Network Optimization Keeps Businesses Moving Toward a Mobile Future

Corporate IT managers say mobility plays an important role in bandwidth management strategies.

Law firm Robinson Bradshaw & Hinson in Charlotte, N.C., deployed WAN optimization to more effectively manage email at branch offices.

Scott Vintinner, network services manager, says Riverbed Steelhead appliances housed at Robinson Bradshaw headquarters and in wiring closets of the firm’s Research Triangle and Rock Hill, S.C., branches enables him to keep Microsoft Outlook Messaging Application Programming Interface (MAPI) connections open, even when the desktops in the branches are turned off.

“By using the Riverbed appliances, when the branch staff comes to work in the morning, the email system doesn’t bog the network down,” Vintinner says. He supports about 250 employees — 225 at headquarters, 15 in Research Triangle and 10 in Rock Hill.

The Riverbed appliances also help Vintinner more easily manage smartphones and mobile devices for branch employees. The firm issues each attorney an iPhone, so when Vintinner had to manage the iOS 7 upgrade last year, the caching features in the Riverbed appliances made his job easier.

“For example, in the Research Triangle office, after the first phone downloaded iOS 7, the data was cached on the Steelhead device and automatically delivered to the remaining iPhones,” Vintinner says. “It doesn’t go over the network 15 times, taking up bandwidth.”

Bob Laliberte, senior analyst for the Enterprise Strategy Group, says more IT organizations must factor in mobility as they move forward with their bandwidth management strategies.
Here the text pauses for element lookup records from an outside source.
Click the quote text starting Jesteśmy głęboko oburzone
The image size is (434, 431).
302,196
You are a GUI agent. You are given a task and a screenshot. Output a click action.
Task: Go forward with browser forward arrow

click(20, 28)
“As workplaces become more mobile, IT managers will be asking many of the same questions as before, such as ‘How can we optimize the network and reduce operational costs?’” Laliberte says. “Only during this era, we will also have to look at applications people are running on their smartphones and tablets.”

Riding the Bandwidth Boom

Architectural shingle manufacturer GAF uses centralized BlueCoat PacketShaper appliances to manage bandwidth so the IT staff can more easily absorb more than double the number of devices on the network.
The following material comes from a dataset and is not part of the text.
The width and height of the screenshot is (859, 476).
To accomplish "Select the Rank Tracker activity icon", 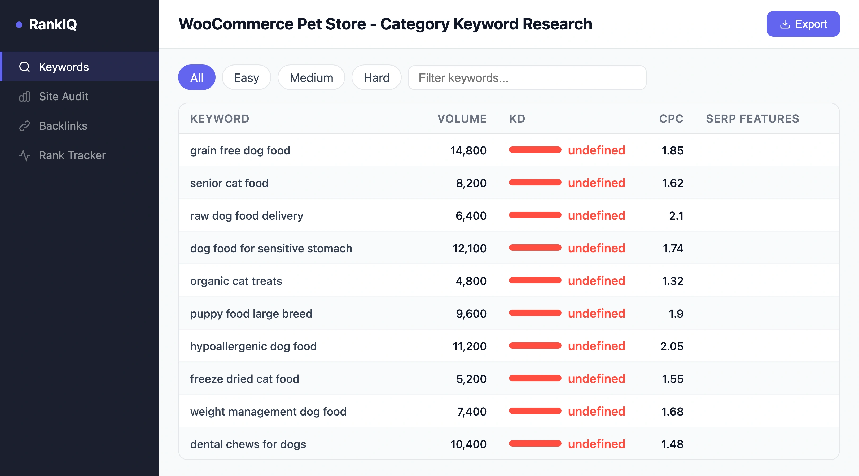I will [x=24, y=155].
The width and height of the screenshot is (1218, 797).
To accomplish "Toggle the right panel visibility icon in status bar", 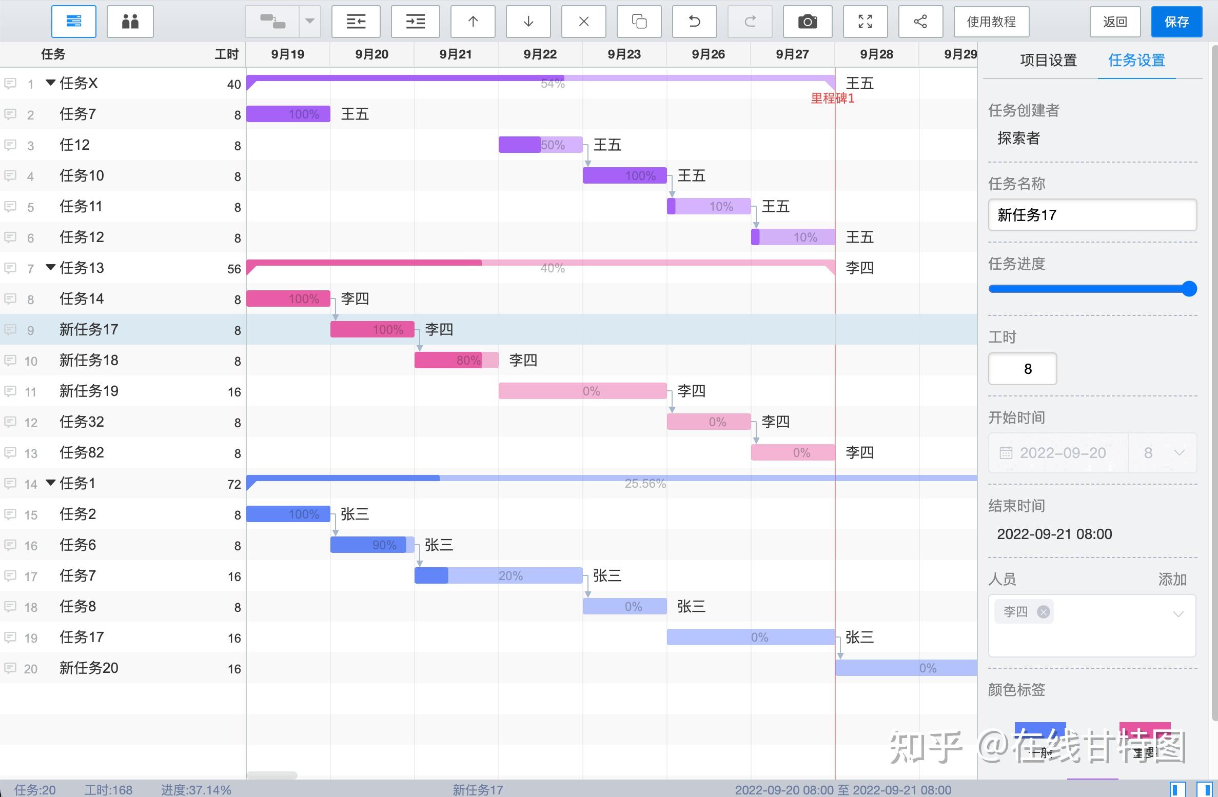I will [x=1204, y=790].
Jagadeesh Pavuluri, director of network operations for GAF in Wayne, N.J., says the BlueCoat appliances treat all smartphones and tablets as network devices. “Without the BlueCoat appliances, the only other way to handle the enormous amount of devices on the network today would be to raise the size of the bandwidth pipe,” he says. “Bandwidth may be cheap at home, but it’s not so for business class lines,” which cost about $600 per month, he says.

GAF uses the BlueCoat appliances to give top priority to voice traffic and enterprise applications. Data backups and email are given lower priority, mainly because backups are done during off hours, and users can handle a second or two of delay in email response time versus a slowdown of an enterprise web application.
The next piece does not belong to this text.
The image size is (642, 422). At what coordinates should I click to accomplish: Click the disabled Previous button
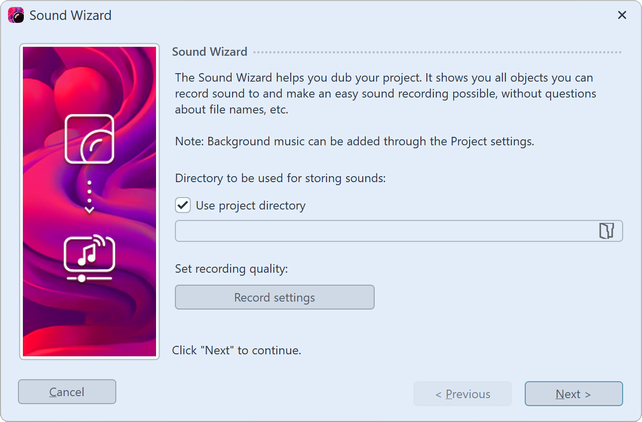462,394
“The BlueCoat appliances let us effectively double or triple our bandwidth without having to pay for it,” Pavuluri says. GAF also uses PacketShaper to compress web traffic by up to 50 percent.

Three Tips for the Mobile WAN

Organizations seeking to assess the impact of mobility on WAN bandwidth should heed these three recommendations from Bob Laliberte, senior analyst for the Enterprise Strategy Group:

  • Identify what runs over the WAN. Start by understanding how people are using applications across the WAN. Put the appropriate monitoring tools in place so that, as the number of employee-owned devices in the organization rises, the IT staff can better understand how that affects the network and production apps.

  • Leverage hybrid networks. As devices proliferate, organizations that use only dedicated or leased lines may reduce costs by using Internet connections only as backups. Most WAN optimization products can manage multiple links and provide QoS and failover protection.

  • Prioritize critical apps. Enact policies to restrict the use of nonproduction applications to keep all web and video apps that are run on smartphones and tablets from flooding the network.